VI. Is Kinaesthetic sympathy aesthetically relevant? Some dance critics appear to experience a kinaesthetic sympathy upon watching dance. They find it aesthetically relevant, but is it? McFee (1992) thinks that it isn’t because “the focus on the performer is not appropriate to an art form such as dance” (p. 273).
But just as a musician makes aesthetic choices when playing a score, so does a dancer when dancing set choreography. My claim: we should accept dance critics’ views that kinesthetic sympathy is aesthetically relevant to evaluating dance.
Analogy: Scientists are experts at identifying what sorts of things exist in the world. • Thus, it is reasonable to maintain that electrons exist unless we reason to doubt this. ( Bas van Fraassen’s (1980) constructive empiricism?) • Our attitude towards the posits of art critics (including dance critics) should be analogous. • Correlatively, if dance critics generally accept the aesthetic relevance of kinesthetic sympathy, we should take it as such, unless there are good arguments to the contrary.
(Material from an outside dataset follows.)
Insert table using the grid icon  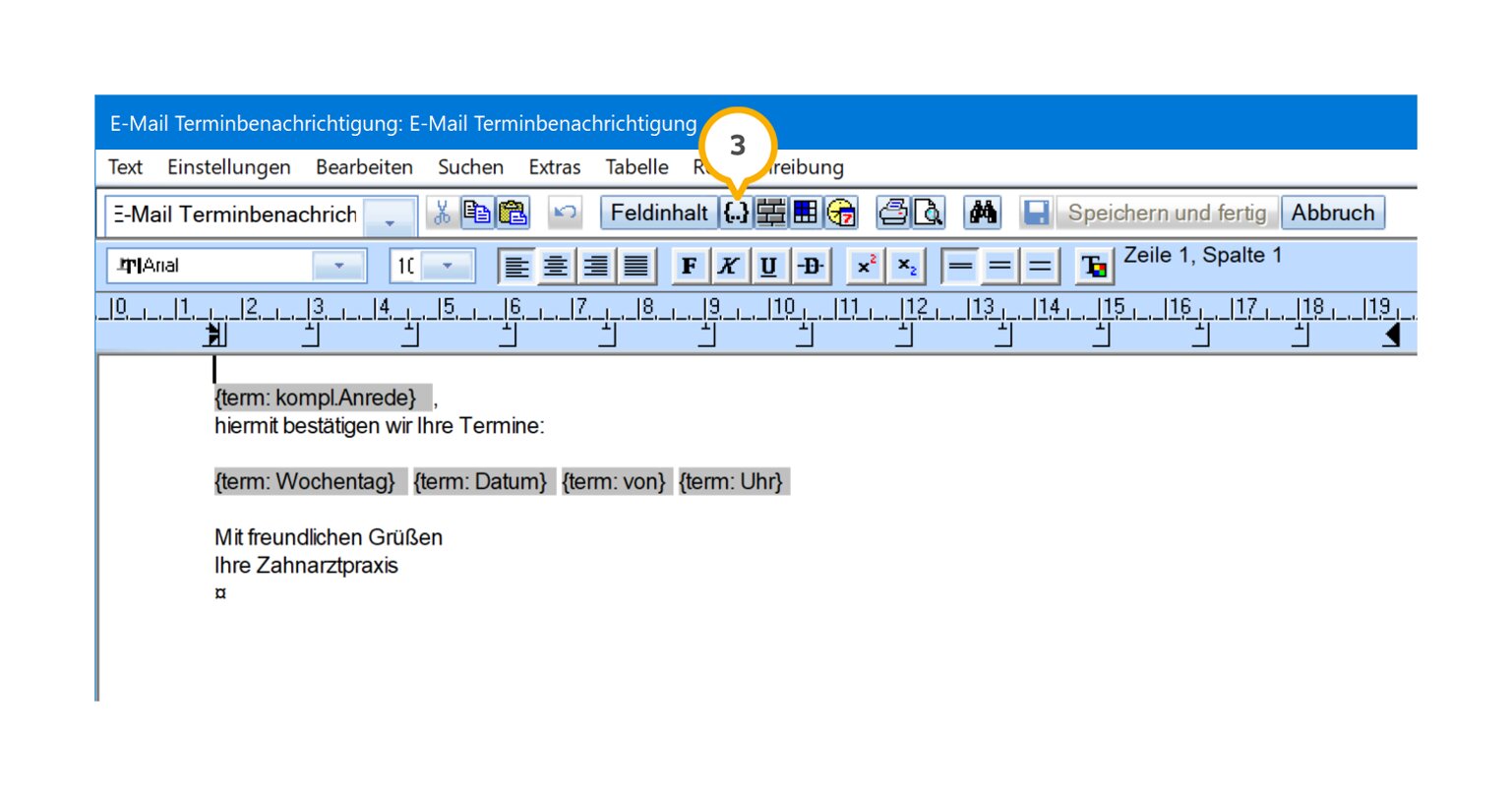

A good number of prominent dance critics accept the aesthetic relevance of kinesthetic sympathy. • There are no good arguments to the contrary. • Thus: the bodily experience of kinesthetic sympathy is relevant to aesthetic appreciation
VII. Endro and some lingering questions • Dancers have embodied aesthetic experience of their own movements and observers can have embodied aesthetic experience of dance • I hereby connect soul with body in aesthetic experience.
Does loss of movement affect aesthetic experience of movement? Drawing from his interviews with para- and tetraplegiacs Jonathan Cole and I have been thinking about how loss of movement affects one’s aesthetic appreciation of movement
But mustn’t dance be automatic? I claim that in focusing on her own movement, a dancer can aesthetically enjoy her own body.
“But doesn’t deliberate focus on how one is moving hinder one’s performance of that movement?” “Doesn’t a dancer need to perform automatically and without any thought or awareness at all?”